DIRECTIONS FOR THIS TASK
Starting at the line below holding "This screenshot has width=379, height=284." and stopping at the line holding "Task: Open the Cantonese", print every line exactly, both ends included, and leave the rest out.

DATA RECORDS
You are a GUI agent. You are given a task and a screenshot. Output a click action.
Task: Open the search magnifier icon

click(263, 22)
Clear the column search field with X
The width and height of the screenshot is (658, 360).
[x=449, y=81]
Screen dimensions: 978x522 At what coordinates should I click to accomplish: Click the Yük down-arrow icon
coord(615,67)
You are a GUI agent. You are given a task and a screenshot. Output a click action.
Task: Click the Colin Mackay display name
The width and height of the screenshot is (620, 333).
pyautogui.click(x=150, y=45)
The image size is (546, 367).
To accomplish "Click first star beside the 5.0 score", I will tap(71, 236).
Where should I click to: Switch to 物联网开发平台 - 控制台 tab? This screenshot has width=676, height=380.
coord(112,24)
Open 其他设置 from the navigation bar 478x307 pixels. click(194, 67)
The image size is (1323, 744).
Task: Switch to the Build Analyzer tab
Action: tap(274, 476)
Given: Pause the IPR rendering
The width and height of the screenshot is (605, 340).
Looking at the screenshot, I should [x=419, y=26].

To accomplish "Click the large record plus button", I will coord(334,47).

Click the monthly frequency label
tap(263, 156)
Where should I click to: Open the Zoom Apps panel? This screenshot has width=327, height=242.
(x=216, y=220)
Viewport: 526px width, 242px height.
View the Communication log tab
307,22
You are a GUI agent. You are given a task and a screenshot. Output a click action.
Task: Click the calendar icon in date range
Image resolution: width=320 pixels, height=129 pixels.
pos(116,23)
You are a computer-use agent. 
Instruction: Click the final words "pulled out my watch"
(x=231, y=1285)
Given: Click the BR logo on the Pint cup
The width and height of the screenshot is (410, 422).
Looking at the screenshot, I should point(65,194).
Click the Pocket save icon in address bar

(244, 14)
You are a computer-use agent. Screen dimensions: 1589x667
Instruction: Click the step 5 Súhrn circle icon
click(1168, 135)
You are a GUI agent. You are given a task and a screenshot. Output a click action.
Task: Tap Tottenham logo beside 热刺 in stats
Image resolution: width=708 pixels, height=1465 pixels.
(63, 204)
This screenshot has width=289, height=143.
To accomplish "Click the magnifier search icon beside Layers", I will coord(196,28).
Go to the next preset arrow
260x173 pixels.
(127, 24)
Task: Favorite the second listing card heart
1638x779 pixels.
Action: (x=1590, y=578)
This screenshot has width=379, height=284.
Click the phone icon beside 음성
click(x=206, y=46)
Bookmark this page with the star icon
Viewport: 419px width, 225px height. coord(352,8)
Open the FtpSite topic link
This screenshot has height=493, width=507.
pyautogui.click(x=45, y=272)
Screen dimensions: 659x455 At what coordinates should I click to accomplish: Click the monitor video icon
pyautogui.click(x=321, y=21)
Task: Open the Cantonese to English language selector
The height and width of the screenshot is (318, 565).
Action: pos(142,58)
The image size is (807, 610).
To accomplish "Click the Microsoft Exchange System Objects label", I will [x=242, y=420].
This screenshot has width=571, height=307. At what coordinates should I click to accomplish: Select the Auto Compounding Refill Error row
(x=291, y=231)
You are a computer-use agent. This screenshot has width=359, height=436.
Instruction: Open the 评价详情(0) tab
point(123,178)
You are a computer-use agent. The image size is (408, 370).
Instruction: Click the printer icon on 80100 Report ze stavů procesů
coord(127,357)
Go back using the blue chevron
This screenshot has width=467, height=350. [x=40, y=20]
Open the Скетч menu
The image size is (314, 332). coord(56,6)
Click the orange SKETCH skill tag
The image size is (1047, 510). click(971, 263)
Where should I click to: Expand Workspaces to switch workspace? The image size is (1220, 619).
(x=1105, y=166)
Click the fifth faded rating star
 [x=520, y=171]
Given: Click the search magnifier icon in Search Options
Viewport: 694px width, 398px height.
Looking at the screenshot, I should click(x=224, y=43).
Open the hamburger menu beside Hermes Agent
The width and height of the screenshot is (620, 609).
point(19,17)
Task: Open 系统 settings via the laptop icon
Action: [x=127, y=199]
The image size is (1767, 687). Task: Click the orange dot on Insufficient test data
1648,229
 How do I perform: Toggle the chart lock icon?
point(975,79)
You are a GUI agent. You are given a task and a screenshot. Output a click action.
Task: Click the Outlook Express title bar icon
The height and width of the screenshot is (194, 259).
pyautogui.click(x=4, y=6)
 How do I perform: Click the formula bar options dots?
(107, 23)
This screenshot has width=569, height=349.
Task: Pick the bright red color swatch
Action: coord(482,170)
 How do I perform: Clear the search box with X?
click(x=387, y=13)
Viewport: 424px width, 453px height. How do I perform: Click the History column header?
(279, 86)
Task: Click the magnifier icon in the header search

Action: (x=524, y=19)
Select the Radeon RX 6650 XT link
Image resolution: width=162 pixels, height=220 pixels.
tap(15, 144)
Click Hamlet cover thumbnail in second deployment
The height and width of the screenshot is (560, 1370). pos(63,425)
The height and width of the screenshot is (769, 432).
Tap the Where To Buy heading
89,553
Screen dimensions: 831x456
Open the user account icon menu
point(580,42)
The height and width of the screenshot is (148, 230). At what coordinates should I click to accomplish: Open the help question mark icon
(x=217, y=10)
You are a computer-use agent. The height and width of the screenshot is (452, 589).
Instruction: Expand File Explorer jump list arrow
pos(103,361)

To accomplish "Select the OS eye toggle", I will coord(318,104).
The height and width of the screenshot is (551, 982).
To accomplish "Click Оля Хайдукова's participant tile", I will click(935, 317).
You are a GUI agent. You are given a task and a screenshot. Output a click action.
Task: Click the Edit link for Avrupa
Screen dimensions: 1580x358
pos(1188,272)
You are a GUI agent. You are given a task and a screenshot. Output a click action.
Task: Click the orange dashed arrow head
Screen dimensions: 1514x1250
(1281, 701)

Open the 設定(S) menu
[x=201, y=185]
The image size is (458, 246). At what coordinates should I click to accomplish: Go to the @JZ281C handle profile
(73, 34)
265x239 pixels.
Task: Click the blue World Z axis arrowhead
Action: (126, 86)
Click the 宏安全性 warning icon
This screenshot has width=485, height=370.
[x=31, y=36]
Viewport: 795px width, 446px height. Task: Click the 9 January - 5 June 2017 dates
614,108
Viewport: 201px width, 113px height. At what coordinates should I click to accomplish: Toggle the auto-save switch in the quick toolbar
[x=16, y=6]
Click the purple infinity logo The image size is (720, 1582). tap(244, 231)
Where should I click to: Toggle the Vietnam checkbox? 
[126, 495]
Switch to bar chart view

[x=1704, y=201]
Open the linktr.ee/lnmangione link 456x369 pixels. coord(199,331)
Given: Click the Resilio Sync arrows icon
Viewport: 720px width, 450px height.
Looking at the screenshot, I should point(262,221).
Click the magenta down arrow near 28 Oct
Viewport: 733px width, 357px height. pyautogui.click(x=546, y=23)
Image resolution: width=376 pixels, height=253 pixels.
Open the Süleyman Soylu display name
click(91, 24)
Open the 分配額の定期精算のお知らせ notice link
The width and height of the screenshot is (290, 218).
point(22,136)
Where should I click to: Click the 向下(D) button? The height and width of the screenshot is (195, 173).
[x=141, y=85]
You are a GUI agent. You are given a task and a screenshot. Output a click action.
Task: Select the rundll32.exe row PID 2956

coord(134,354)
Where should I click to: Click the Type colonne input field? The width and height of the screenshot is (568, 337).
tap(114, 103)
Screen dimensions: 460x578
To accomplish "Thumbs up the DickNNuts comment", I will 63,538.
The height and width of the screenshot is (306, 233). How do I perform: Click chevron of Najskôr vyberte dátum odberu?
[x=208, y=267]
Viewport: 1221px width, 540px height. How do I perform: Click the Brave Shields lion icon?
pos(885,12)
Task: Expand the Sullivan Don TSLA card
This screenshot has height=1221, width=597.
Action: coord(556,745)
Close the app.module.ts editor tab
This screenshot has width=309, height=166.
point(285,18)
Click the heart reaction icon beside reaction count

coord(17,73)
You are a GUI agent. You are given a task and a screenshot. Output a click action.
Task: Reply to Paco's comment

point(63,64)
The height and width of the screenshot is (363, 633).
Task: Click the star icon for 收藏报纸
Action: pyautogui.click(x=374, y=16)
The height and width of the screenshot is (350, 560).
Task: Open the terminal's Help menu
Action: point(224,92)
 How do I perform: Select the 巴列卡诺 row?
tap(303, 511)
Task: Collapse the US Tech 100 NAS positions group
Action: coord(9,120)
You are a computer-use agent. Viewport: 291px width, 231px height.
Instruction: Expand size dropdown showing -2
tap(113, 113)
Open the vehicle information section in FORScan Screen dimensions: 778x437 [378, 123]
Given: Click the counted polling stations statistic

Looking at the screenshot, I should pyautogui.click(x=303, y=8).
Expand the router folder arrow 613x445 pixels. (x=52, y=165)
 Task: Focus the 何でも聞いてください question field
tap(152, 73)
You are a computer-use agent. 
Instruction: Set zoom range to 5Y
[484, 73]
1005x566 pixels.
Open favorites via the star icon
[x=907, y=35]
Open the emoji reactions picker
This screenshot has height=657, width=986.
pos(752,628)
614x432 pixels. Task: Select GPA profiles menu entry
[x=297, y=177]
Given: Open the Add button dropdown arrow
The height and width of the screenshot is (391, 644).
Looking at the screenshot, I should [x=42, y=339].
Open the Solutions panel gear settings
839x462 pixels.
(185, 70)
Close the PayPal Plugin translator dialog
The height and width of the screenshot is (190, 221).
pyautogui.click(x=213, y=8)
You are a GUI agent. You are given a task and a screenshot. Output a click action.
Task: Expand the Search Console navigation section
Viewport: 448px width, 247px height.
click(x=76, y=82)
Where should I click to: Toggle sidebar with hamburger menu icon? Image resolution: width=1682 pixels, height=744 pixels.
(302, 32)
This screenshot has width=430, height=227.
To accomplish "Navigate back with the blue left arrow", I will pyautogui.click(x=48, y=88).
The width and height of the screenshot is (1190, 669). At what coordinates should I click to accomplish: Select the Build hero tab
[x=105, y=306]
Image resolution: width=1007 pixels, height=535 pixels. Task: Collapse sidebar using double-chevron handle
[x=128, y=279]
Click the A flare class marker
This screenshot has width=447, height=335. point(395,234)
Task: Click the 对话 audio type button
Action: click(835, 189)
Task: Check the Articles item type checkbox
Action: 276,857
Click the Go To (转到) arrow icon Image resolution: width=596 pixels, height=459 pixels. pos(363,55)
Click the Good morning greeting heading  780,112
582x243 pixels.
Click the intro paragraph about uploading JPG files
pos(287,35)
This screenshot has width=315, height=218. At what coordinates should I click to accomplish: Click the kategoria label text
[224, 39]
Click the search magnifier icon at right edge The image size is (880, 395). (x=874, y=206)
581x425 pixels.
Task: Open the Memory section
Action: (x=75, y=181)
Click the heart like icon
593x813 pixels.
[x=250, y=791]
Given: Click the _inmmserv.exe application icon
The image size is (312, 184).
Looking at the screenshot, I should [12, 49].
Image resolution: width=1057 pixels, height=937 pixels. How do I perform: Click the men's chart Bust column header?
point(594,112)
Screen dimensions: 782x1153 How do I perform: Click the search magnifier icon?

SOLUTION TO THIS EXERCISE
This screenshot has width=379, height=284.
Click the phone icon beside 음성
click(x=206, y=46)
Bookmark this page with the star icon
Viewport: 419px width, 225px height. coord(352,8)
Open the FtpSite topic link
This screenshot has height=493, width=507.
pyautogui.click(x=45, y=272)
Screen dimensions: 659x455 At what coordinates should I click to accomplish: Click the monitor video icon
pyautogui.click(x=321, y=21)
Task: Open the Cantonese to English language selector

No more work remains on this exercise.